(Voci dei dati)
--- --- ---

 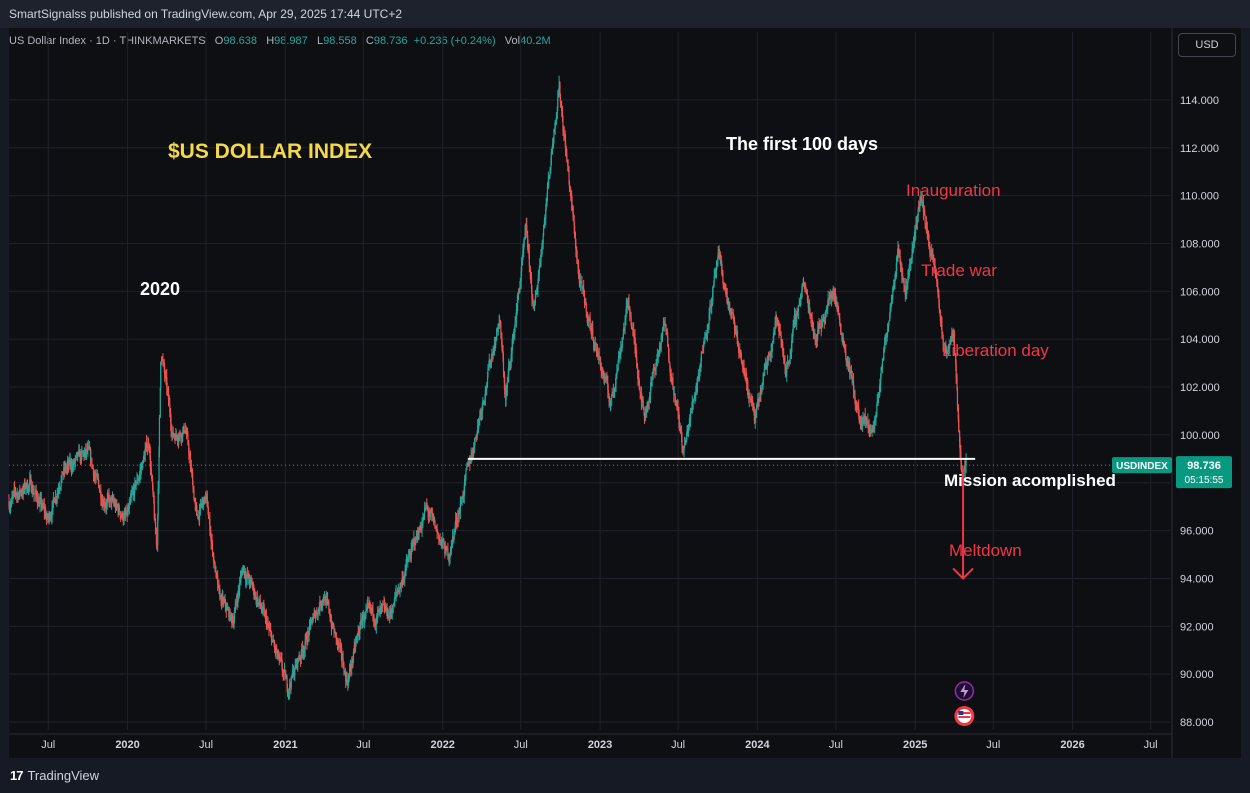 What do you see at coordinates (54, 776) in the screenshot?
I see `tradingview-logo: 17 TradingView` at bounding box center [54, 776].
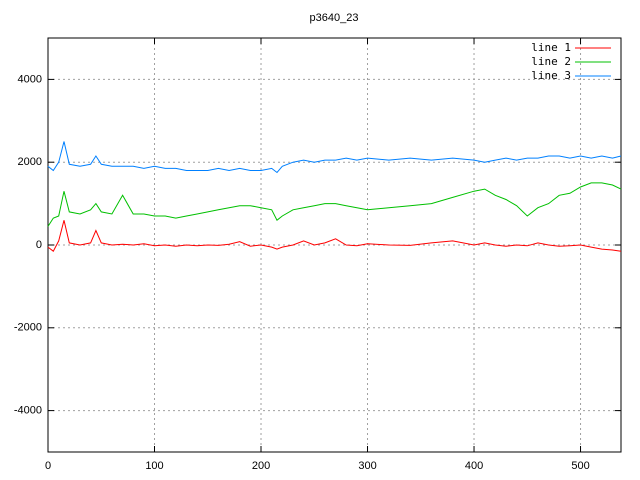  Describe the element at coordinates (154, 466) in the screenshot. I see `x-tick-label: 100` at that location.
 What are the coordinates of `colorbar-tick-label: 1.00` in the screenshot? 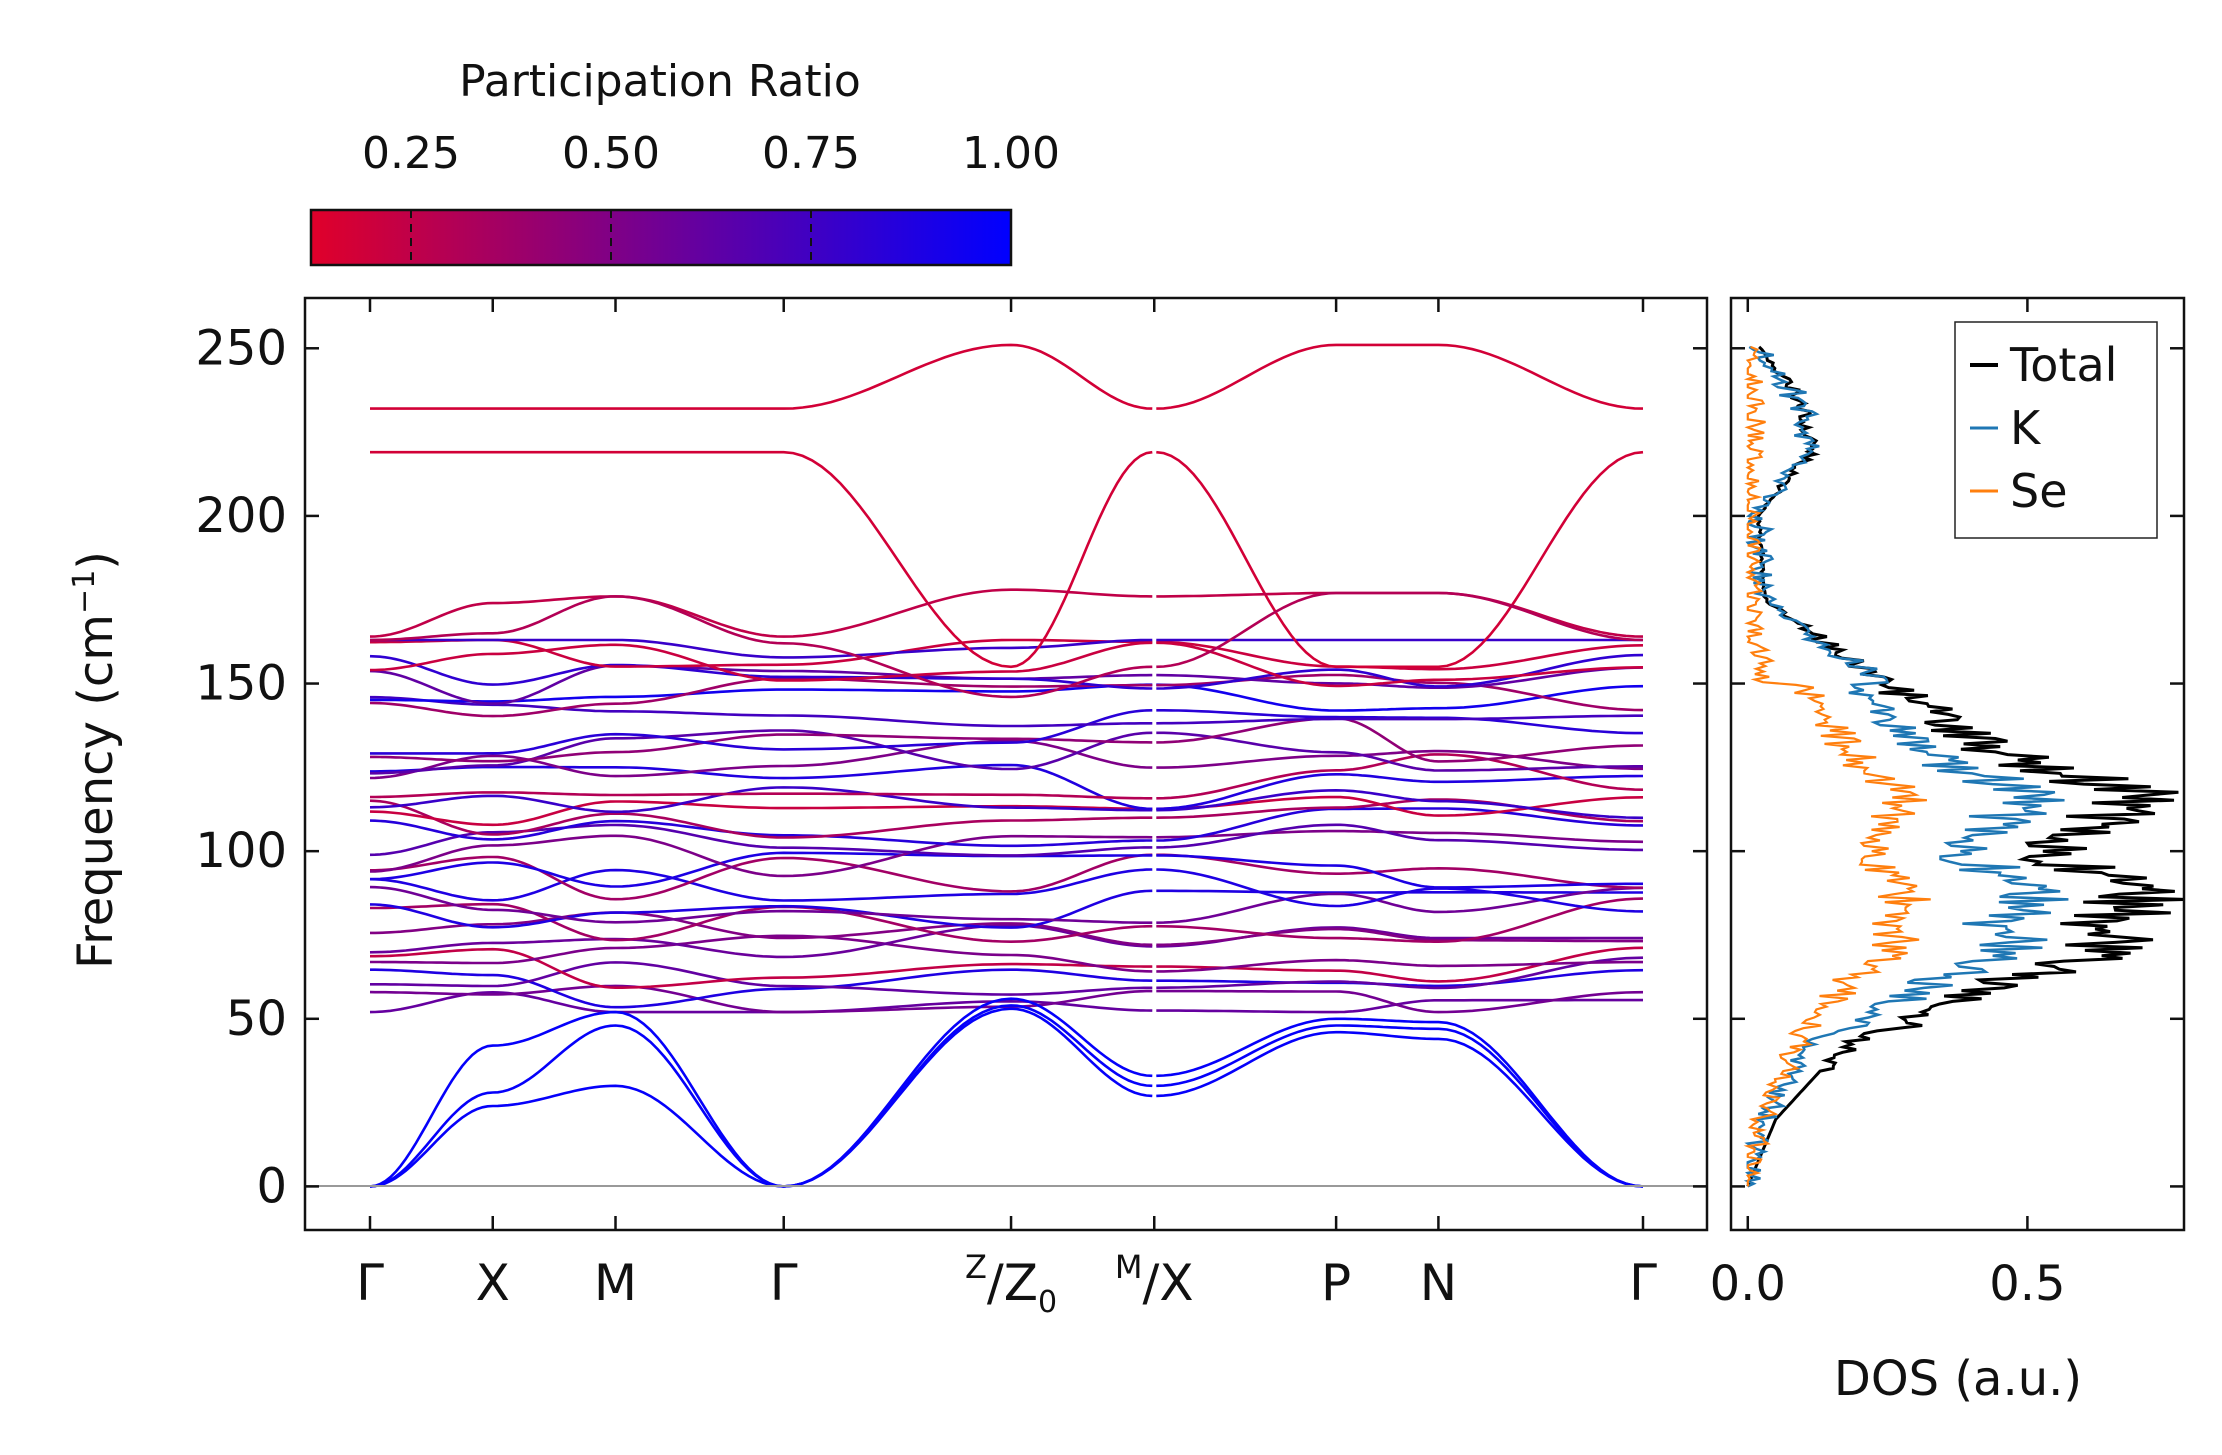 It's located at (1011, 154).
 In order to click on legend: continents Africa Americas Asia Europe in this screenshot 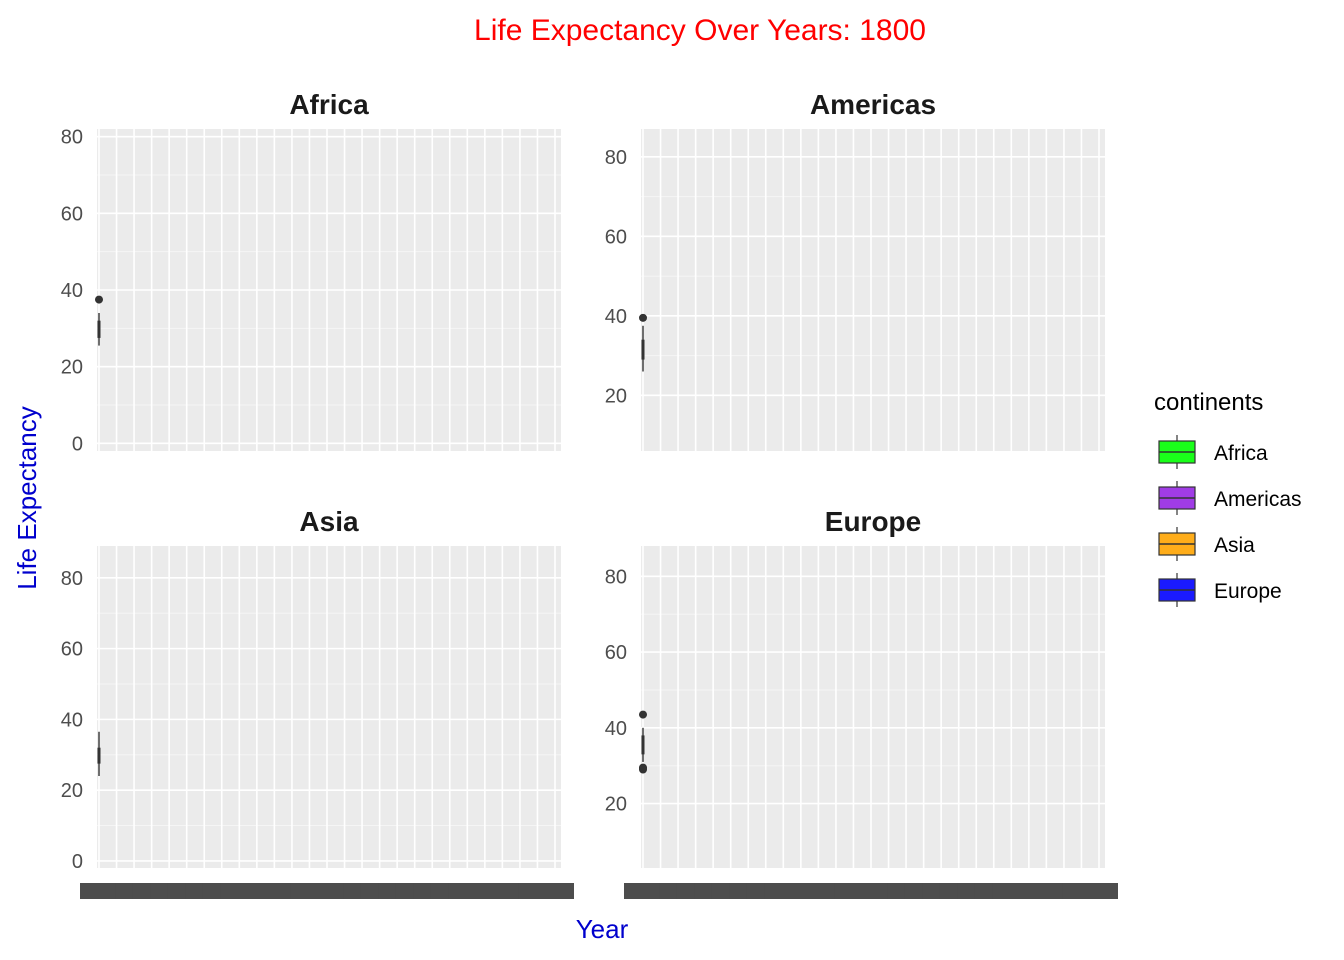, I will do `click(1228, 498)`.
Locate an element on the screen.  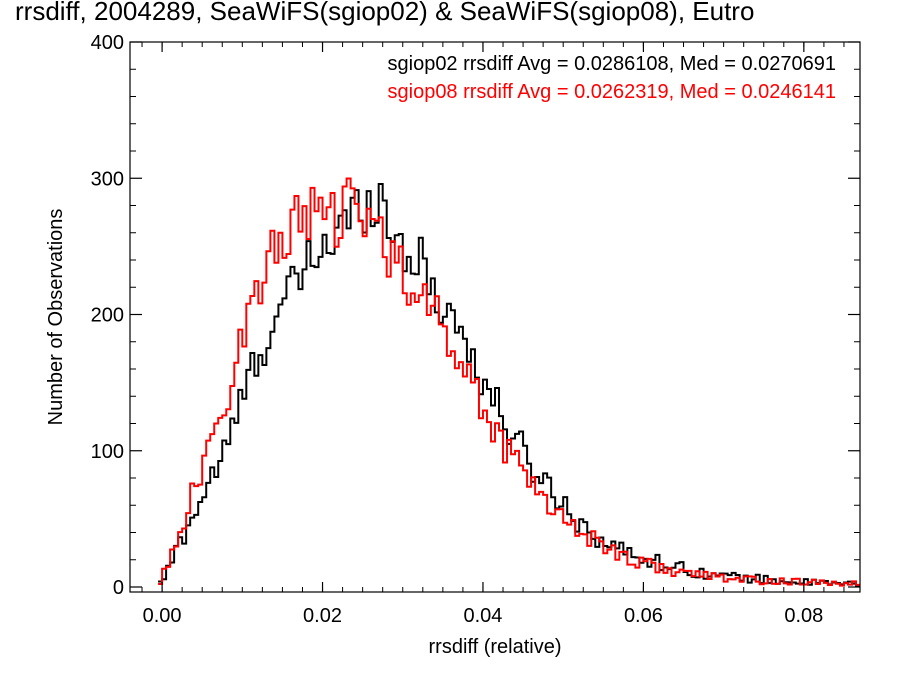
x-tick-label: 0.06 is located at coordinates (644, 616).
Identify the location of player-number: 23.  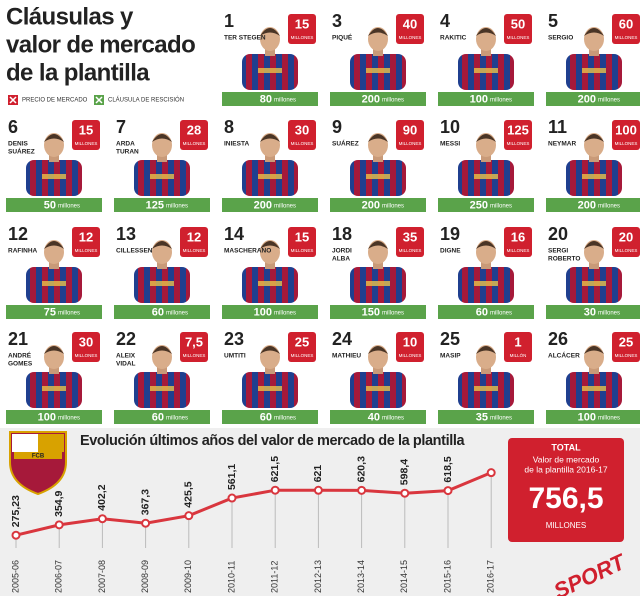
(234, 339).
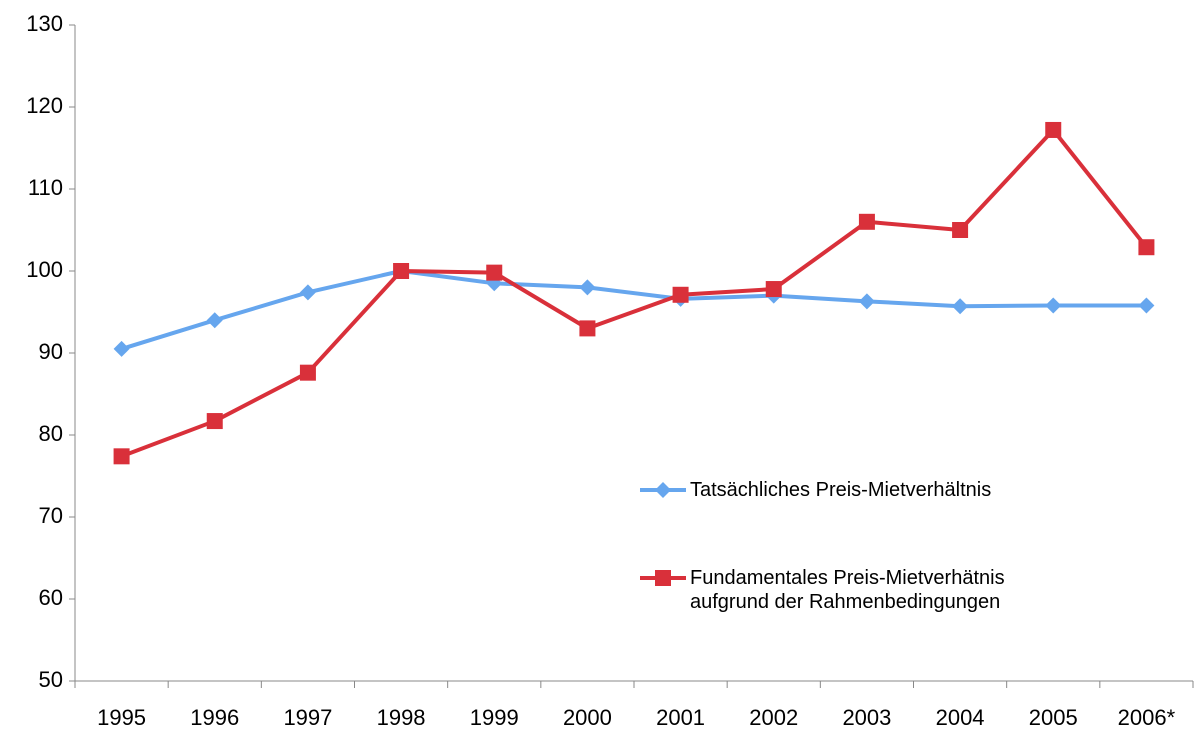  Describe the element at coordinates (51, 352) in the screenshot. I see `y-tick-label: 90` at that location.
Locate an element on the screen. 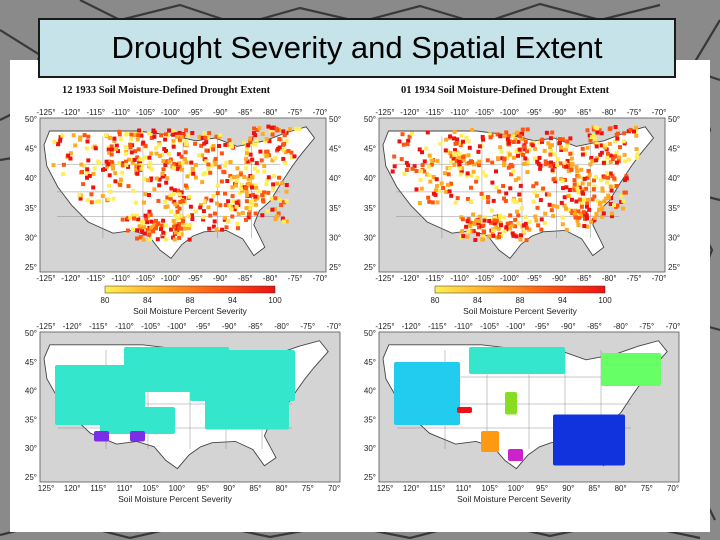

--- --- ---

Puoi riscrivere come elenco numerato tutto ciò che va dalla riga che contiene "Identify the location of player-number: 23." giù fino alla fine dei dati, estremi compresi? Salta le righe vuote e lascia fuori le immagini.

1. Identify the location of player-number: 23.  
2. (234, 339).
3.   Describe the element at coordinates (51, 352) in the screenshot. I see `y-tick-label: 90` at that location.
4. Locate an element on the screen. 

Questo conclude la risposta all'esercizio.